Inside Sendor’s studio, we got an early look at Saturday’s Ascent, which is a sort of novella told in various media about the titular horse-trainer, who disappears along the mountainous coast of southeast Greenland during a hiking expedition. Though Sendor happily explained Saturday’s disappearance in detail (and we happily listened), the fictional story is not designed to be fully ingested in a single sitting—if, indeed, at all.
A four-minute audio track gives the crux of it: Saturday’s mysterious disappearance, her family in mourning, some drama between her husband and his twin, a mystic’s attempt to divine her location. Pithy titles anchor the paintings, but Sendor confessed his worry that his audience will confuse the pictures for mere illustrations of flights of fancy. Ultimately, he says, it isn’t about the story he’s trying tell, but about the ways in which each individual image operates as a vessel for some story, a vehicle for questioning the function of images, both in how they transmit information and how the audience pours in a part of themselves, yearning for an understanding.

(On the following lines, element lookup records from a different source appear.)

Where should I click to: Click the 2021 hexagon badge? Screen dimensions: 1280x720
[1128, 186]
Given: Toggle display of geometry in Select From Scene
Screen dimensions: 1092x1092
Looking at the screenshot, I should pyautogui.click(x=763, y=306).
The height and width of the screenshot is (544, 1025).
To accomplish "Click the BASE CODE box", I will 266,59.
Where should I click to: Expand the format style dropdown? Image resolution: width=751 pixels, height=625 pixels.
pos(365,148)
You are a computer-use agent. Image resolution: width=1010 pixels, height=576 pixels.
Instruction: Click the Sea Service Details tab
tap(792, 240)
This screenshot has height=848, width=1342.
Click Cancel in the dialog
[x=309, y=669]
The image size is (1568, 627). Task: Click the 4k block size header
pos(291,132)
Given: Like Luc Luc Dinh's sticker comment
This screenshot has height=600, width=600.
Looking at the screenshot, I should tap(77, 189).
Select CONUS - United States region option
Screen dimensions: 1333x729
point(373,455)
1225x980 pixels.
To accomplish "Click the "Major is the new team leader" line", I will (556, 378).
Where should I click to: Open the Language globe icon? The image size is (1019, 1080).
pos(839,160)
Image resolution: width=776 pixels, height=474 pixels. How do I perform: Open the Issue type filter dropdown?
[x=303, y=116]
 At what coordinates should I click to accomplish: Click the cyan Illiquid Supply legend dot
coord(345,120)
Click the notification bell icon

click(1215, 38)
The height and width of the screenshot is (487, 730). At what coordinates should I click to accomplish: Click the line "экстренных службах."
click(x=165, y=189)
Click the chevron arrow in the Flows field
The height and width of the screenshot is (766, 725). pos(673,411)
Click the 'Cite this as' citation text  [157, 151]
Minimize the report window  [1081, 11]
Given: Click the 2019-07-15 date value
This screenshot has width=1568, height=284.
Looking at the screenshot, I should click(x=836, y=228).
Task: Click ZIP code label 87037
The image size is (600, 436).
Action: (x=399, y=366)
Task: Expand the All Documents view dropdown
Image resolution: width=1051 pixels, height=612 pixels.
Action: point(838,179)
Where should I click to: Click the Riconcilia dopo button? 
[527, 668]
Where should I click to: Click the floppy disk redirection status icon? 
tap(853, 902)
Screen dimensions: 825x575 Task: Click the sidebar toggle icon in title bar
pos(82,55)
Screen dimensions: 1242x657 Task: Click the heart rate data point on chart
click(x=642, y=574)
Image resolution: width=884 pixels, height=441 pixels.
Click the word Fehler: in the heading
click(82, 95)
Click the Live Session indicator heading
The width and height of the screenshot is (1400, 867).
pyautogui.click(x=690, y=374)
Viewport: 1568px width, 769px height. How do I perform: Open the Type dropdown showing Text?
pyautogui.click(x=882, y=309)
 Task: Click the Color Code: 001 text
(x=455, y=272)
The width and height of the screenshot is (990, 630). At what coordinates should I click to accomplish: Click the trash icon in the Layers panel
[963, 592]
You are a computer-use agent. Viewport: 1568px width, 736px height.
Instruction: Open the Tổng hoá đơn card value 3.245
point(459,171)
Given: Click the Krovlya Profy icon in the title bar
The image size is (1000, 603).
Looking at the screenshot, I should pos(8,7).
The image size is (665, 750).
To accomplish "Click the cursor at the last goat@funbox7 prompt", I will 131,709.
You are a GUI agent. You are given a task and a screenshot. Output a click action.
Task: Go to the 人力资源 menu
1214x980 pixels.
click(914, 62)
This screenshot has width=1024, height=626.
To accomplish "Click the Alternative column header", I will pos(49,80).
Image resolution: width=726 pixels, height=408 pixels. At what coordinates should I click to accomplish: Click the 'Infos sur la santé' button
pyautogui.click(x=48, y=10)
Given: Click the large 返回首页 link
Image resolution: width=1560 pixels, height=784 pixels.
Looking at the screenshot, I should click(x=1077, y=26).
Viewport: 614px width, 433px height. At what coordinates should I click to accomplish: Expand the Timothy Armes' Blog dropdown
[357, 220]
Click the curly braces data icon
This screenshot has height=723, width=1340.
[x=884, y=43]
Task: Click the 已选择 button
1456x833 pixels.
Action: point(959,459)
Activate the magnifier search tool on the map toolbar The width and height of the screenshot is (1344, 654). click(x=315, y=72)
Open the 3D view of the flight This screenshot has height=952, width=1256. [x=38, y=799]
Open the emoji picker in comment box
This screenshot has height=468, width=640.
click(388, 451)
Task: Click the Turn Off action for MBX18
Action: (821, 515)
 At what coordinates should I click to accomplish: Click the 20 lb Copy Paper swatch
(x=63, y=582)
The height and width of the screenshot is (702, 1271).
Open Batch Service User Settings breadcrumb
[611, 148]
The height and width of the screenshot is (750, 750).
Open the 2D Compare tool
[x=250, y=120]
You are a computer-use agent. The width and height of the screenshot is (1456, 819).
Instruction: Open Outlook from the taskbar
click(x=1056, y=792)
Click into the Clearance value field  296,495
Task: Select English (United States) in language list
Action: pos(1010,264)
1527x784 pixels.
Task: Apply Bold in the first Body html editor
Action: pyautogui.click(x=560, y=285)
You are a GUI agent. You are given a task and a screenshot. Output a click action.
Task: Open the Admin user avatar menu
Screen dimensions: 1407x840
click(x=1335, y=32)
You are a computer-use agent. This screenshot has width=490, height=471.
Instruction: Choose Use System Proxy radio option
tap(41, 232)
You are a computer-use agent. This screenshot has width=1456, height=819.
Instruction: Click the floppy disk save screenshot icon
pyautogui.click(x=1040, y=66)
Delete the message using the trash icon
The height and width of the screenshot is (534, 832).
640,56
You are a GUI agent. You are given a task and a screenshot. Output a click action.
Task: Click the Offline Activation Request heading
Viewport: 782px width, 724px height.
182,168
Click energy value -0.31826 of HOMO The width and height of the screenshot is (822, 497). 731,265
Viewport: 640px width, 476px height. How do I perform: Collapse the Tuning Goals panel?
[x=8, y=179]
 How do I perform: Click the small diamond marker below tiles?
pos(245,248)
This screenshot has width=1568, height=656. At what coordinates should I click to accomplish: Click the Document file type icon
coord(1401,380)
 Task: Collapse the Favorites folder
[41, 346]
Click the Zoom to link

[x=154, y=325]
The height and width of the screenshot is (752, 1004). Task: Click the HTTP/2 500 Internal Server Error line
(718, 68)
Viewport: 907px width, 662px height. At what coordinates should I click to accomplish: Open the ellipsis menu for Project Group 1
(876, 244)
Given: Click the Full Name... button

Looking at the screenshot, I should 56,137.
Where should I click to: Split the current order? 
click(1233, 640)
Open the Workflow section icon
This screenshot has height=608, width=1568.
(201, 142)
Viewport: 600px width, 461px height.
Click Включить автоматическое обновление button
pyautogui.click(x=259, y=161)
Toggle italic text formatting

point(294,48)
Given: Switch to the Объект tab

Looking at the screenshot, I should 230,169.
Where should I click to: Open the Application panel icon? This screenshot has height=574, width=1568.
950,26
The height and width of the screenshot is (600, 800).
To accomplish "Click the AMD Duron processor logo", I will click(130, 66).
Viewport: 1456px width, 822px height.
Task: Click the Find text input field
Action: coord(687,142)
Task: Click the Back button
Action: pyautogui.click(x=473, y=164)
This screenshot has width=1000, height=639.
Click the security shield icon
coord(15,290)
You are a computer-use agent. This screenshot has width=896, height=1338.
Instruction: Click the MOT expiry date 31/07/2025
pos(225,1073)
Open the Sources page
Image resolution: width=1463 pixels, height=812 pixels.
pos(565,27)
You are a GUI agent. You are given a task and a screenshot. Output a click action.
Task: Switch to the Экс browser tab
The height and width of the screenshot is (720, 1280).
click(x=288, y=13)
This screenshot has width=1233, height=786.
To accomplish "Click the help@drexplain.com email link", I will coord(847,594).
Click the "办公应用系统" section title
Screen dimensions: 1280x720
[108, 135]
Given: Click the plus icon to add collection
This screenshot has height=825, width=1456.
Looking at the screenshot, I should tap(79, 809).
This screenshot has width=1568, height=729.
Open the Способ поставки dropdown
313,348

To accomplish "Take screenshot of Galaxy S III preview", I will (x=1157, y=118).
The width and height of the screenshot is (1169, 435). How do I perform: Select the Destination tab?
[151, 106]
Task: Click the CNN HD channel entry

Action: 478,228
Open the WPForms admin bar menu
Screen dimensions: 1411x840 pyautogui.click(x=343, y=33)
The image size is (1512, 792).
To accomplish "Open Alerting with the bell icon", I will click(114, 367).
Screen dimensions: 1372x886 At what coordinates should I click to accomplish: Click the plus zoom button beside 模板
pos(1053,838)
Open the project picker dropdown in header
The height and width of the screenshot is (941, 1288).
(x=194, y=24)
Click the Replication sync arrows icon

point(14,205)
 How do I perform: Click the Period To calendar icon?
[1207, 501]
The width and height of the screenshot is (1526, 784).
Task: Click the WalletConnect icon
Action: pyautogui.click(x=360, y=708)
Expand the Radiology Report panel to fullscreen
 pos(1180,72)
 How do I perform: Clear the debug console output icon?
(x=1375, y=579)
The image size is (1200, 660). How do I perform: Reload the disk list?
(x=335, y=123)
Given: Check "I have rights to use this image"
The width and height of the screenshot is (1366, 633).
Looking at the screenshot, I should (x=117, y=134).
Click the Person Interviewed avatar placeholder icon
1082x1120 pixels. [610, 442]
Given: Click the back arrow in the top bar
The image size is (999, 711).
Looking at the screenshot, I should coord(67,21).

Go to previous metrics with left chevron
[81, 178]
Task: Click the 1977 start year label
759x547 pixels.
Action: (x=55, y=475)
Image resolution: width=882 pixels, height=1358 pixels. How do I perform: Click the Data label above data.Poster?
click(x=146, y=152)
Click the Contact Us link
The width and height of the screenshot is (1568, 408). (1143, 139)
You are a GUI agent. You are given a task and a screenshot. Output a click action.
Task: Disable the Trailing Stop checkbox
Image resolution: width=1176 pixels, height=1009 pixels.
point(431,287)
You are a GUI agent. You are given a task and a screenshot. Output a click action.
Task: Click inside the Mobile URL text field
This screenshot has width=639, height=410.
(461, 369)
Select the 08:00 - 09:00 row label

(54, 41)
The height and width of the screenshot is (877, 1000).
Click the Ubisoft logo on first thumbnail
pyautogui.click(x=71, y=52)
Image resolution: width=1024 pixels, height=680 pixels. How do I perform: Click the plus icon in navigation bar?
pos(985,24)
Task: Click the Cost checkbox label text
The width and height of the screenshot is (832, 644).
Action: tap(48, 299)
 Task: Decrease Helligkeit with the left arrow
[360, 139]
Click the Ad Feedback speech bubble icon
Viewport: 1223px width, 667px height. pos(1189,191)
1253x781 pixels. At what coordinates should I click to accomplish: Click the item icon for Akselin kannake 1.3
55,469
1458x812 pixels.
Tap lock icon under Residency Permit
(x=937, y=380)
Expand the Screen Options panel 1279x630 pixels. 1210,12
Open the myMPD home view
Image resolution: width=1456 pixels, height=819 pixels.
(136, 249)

The central work, composed of a painting of Saturday’s daughter atop a plinth, awaits finishing with a gray border along the right edge of the painting, which the artist says will transform the painting into a sculpture by pulling the viewer around its orbit.
Sendor holds an exhibition catalog of earlier paintings against a new work, showing the same actor portraying different characters throughout his various series. Many of Sendor’s works begin as visions, which coalesce into fictional narratives and scripts, as he hires actors and other artists to play his characters’ roles.
A last-minute addition to the show nears completion. The paintings, most of which are made on plexiglass, are drawn from photographs that Sendor makes from his scripts. In the past, Sendor has experimented with narrative film, but in Saturday’s Ascent, elements of the narrative will be relayed over a four-minute audio track.
Sendor insists that his new works are closer to sculptures than paintings, as the custom-made shelves, wooden frames, and pedestals operate as fictitious found objects, referencing the domestic backstories of his characters and the roles images play in their lives.
The artist’s smooth, technical application of paint was developed, in part, during his time working in Koons’s painting studio. These new paintings are done in lighter shade than other works, Sendor says, with the darkest gray only approaching 80% black.
Sendor explains the layout of his upcoming exhibition. The works won’t be organized in a strictly linear fashion, as Sendor prefers his audience to cobble together narratives semi-independent of his own, drawing on their own visions and internal references to take part in the fabrication of a story.
Andrew Sendor, Saturday’s Ascent, opens at Sperone Westwater on Thursday, March 30, 2017.